January 2011 Telegraph article about the state of the Russian internet.

Wikipedia Internet in Russia article:

“In September 2011 Russia overtook Germany on the European market with the highest number of unique visitors online.[2] In March 2013 a survey found that Russian had become the second most commonly used language on the web.[3] “

2012:

Same Slate source as above:

… “In 2012, new censorship measures were brought in, using technologies that indiscriminately block addresses and inspect each packet of data.”

Wikipedia Internet Censorship in Russia article:

“Since 2012, Russia maintains a centralized internet blacklist (known as the “single register”) maintained by the Federal Service for Supervision of Communications, Information Technology and Mass Media (Roskomnadzor). The list is used for the censorship of individual URLs, domain names, and IP addresses. It was originally introduced to block sites that contain materials advocating drug abuse and drug production, descriptions of suicide methods, and containing child pornography. It was subsequently amended to allow the blocking of materials that are classified as extremist, call for illegal meetings, or contain other content deemed illegal.[1]”

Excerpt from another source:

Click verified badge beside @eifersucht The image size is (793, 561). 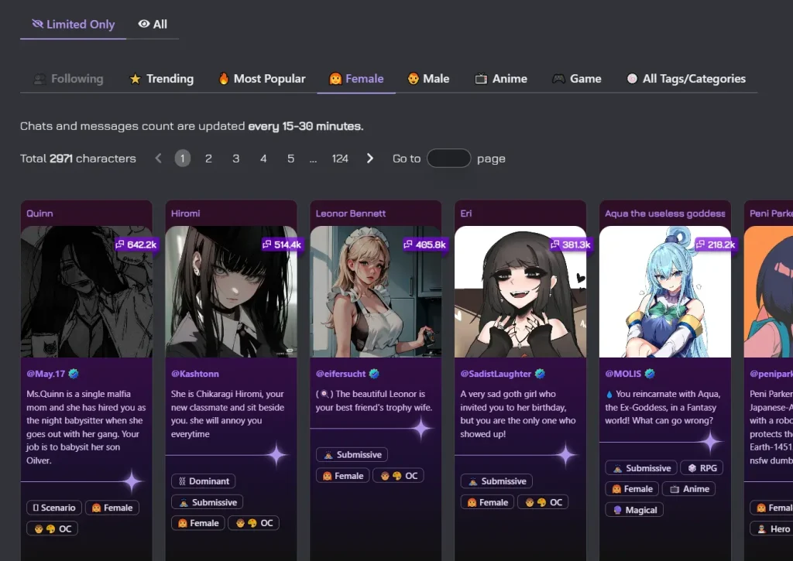point(374,374)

… “Internet service providers (ISPs) are held legally responsible for any illegal content that is accessible to their users (intermediary liability).[8]”

… “A ban on all software and websites related to circumventing internet filtering in Russia, including VPN software, anonymizers, and instructions on how to circumvent government website blocking, was passed in 2017.[21]”

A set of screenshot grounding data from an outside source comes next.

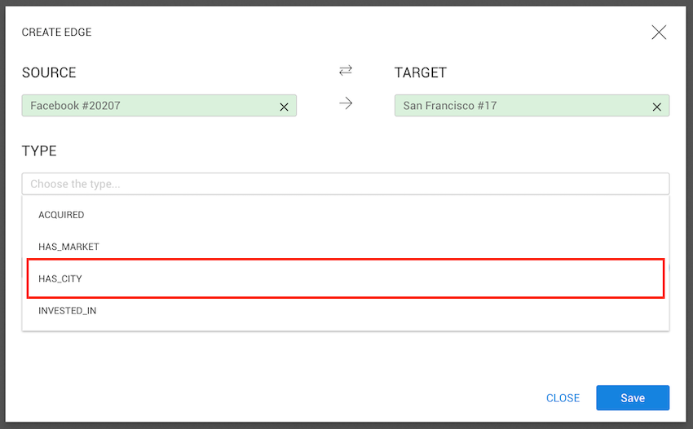Click the TYPE heading
Image resolution: width=693 pixels, height=429 pixels.
[x=39, y=151]
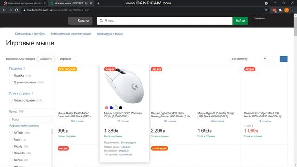Collapse the Бренд filter section
The width and height of the screenshot is (297, 167).
coord(13,111)
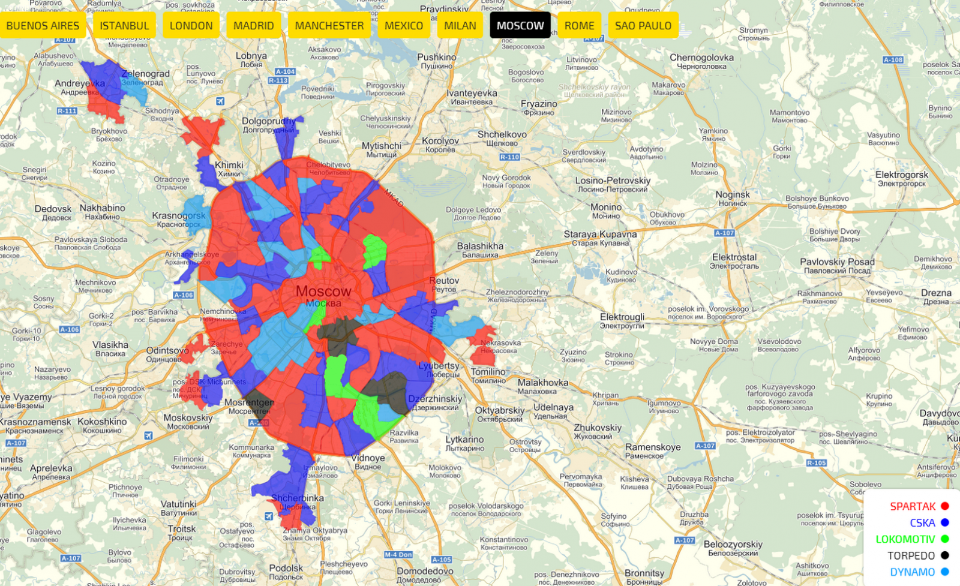
Task: Click the Moscow city label on map
Action: click(323, 292)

… “Russia’s System of Operational-Investigatory Measures (SORM) requires telecommunications operators to install hardware provided by the Federal Security Service (FSB). It allow the agency to unilaterally monitor users’ communications metadata and content, including phone calls, email traffic and web browsing activity.[8] Metadata can be obtained without a warrant.[8] In 2014, the system was expanded to include social media platforms, and the Ministry of Communications ordered companies to install new equipment with Deep Packet Inspection (DPI) capability.[24]”

… “As of January 2018, companies registered in Russia as “organizers of information dissemination”, such as online messaging applications, will not be permitted to allow unidentified users.[29]”

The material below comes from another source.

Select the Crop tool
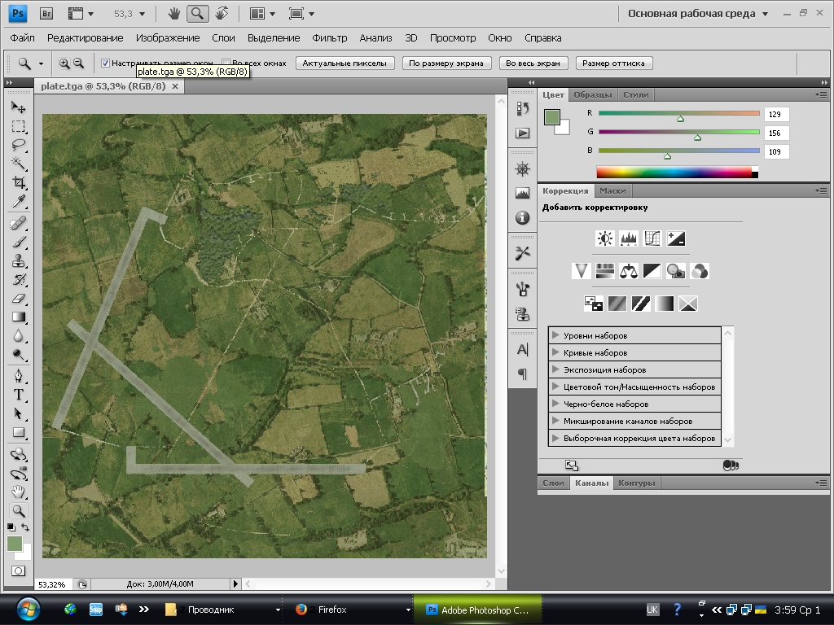This screenshot has width=834, height=625. (x=18, y=181)
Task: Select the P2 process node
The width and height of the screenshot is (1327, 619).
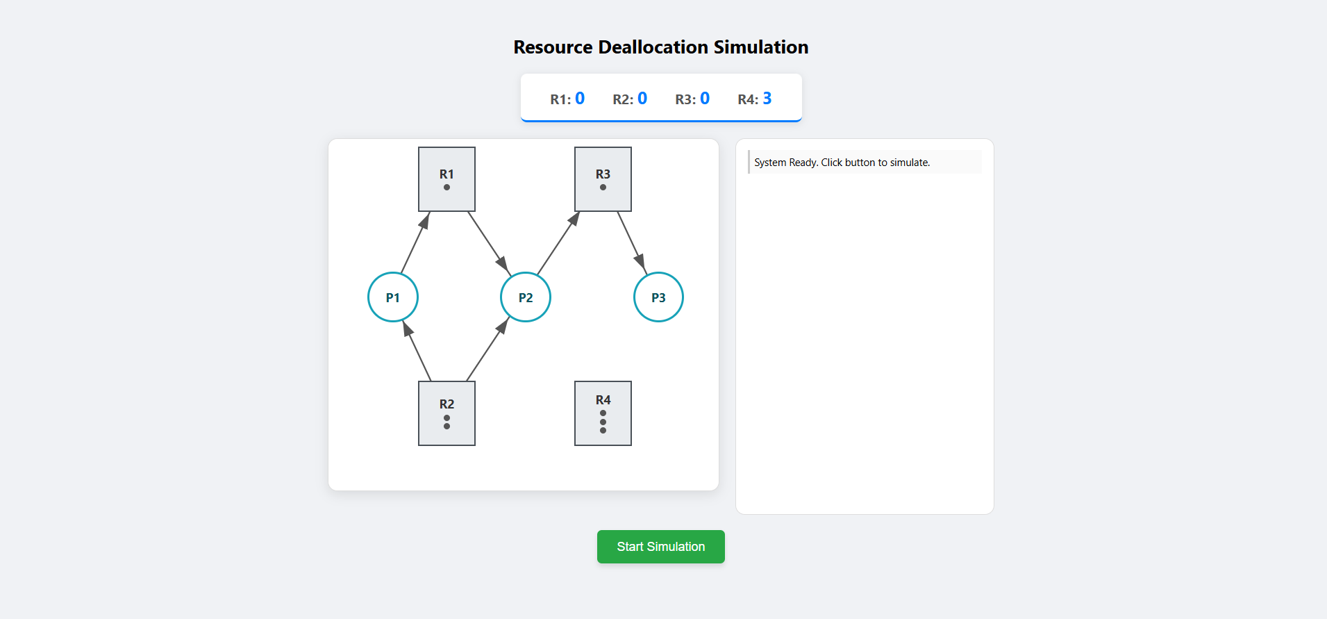Action: tap(526, 297)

Navalny, 2014, same Wikipedia source:

“In March 2014, in the midst of the Crimean crisis, the LiveJournal blog of Alexei Navalny, Kasparov.ru and Grani.ru were blocked by the government. These sites, which opposed the Russian government, were blocked for “making calls for unlawful activity and participation in mass events held with breaches of public order.”[68]”

SORM Wikipedia page:

“In August 2014, SORM-2 usage was extended to monitoring of social networks, chats and forums, requiring their operators to install SORM probes in their networks.[5][6]”

… “The SORM device recommended by the FSB is named Omega.[10] Equipment by Cellebrite appears to be in use.[11] SORM also enables the use of mobile control points, a laptop that can be plugged directly into communication hubs and immediately intercept and record the operator’s traffic.[3]”

… “Since 2010, intelligence officers can wiretap someone’s phones or monitor their Internet activity based on received reports that an individual is preparing to commit a crime. They do not have to back up those allegations with formal criminal charges against the suspect.[15] According to a 2011 ruling, intelligence officers have the right to conduct surveillance of anyone who they claim is preparing to call for “extremist activity.”[15]”

 

Reddit user “eye_josh” Russian accounts list

Still uncertain what criteria were used to build this list, but it came out prior to the “official” famous Twitter House Democrats ‘exhibit B’ list, so seems worth documenting here. From Reddit user eye_josh, an October 2017 supposed Russian accounts list, across services.

Million dollar question – Facebook ad buys

September 2017 CNN reporting on BLM ads targeting Baltimore & Ferguson.

“Senator Mark Warner, the top-ranking Democrat on the Senate Intelligence Committee, said Tuesday that the “million-dollar question” about the Facebook ads centered on how the Russians knew whom to target.”

Were they being fed statistical targeting information, and by whom? Or were they just guessing?

Maybe that investigation will uncover some evidence it can share with the public.

Engadget September 2017 article claiming FB knew well in advance of the election what was happening with the ad buys.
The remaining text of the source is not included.